[Python-Dev] PEP 3144 review. (original) (raw)

Guido van Rossum guido at python.org
Wed Sep 30 22:11:12 CEST 2009


On Wed, Sep 30, 2009 at 4:33 AM, Mark Dickinson <dickinsm at gmail.com> wrote:

On Wed, Sep 30, 2009 at 12:06 PM, Nick Coghlan <ncoghlan at gmail.com> wrote:

Mark Dickinson wrote:

Okay, so maybe this is an abuse of IPv4Network.  But I'd (mis?)understood that the retention of the .ip attribute was precisely a convenience to allow this sort of use.  If not, then what's it for?  I've read the PEP and almost all of this thread, but I can't help feeling I'm still missing something.  If someone could point out the obvious to me I'd be grateful.

You're not missing anything that I'm aware of - unlike the use case for accepting a denormalised network definition in the IPNetwork constructor (which has been made quite clear in the list discussion, even if it is still a bit vague in the PEP), the use case for retaining the host information on the network object hasn't been well articulated at all.

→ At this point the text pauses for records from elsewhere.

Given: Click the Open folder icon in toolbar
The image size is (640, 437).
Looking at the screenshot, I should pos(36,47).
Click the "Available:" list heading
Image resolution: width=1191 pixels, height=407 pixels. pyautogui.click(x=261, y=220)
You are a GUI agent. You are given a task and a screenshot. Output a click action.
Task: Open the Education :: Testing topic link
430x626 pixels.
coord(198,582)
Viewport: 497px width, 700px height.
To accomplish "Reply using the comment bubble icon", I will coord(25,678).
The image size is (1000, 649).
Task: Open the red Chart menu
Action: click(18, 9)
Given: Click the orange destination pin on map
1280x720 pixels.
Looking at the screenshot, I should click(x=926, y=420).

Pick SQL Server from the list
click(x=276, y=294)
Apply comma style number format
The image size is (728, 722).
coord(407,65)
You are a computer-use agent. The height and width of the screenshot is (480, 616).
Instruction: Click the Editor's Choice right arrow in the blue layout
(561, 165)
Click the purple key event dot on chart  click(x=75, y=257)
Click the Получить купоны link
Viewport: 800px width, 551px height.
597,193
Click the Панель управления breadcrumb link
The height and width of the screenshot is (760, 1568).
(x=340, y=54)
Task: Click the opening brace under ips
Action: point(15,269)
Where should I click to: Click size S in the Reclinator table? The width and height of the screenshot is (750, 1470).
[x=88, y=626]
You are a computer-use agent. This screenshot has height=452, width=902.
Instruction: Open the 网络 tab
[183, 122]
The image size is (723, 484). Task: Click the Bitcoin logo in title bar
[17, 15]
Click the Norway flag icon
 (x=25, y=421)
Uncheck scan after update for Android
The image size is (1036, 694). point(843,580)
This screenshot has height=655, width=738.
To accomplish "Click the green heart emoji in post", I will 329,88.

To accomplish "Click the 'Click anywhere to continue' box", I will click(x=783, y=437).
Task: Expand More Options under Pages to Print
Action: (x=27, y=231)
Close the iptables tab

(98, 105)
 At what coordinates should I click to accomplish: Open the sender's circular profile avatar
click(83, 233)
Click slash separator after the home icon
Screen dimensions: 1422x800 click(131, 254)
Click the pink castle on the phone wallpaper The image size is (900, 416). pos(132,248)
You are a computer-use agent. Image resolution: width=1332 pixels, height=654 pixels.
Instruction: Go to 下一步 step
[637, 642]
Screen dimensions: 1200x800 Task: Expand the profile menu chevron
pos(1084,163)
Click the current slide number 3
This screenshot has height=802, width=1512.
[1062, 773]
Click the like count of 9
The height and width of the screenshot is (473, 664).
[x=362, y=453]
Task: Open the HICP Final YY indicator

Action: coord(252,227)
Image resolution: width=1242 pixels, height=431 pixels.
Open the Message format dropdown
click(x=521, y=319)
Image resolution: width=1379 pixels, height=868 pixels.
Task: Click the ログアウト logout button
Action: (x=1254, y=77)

The closest anyone has come to describing a use case is an indirect comment via Guido that leaving out the attribute would involve real code having to find somewhere else to stash the original address details (e.g. by passing around an IPAddres/IPNetwork tuple rather than just an IPNetwork object). Ah, thanks---I'd missed that bit.  So the .ip attribute is mainly for backwards compatibility with existing uses/users of ipaddr.  I guess that makes sense, then.  In particular, if it's suggested that new code shouldn't make use of the .ip attribute, then the list/dict membership problems described above can't arise.

I don't know -- this is (from what Peter told me) a common use case so he (and presumably others) would from time to time have to write extra code to keep track of that IP address in a new app. Since this is just one extra attribute on an IPNetwork object I don't think that adding extra classes which only differ from the IPvXNetwork classes in having this one extra attribute is worthy.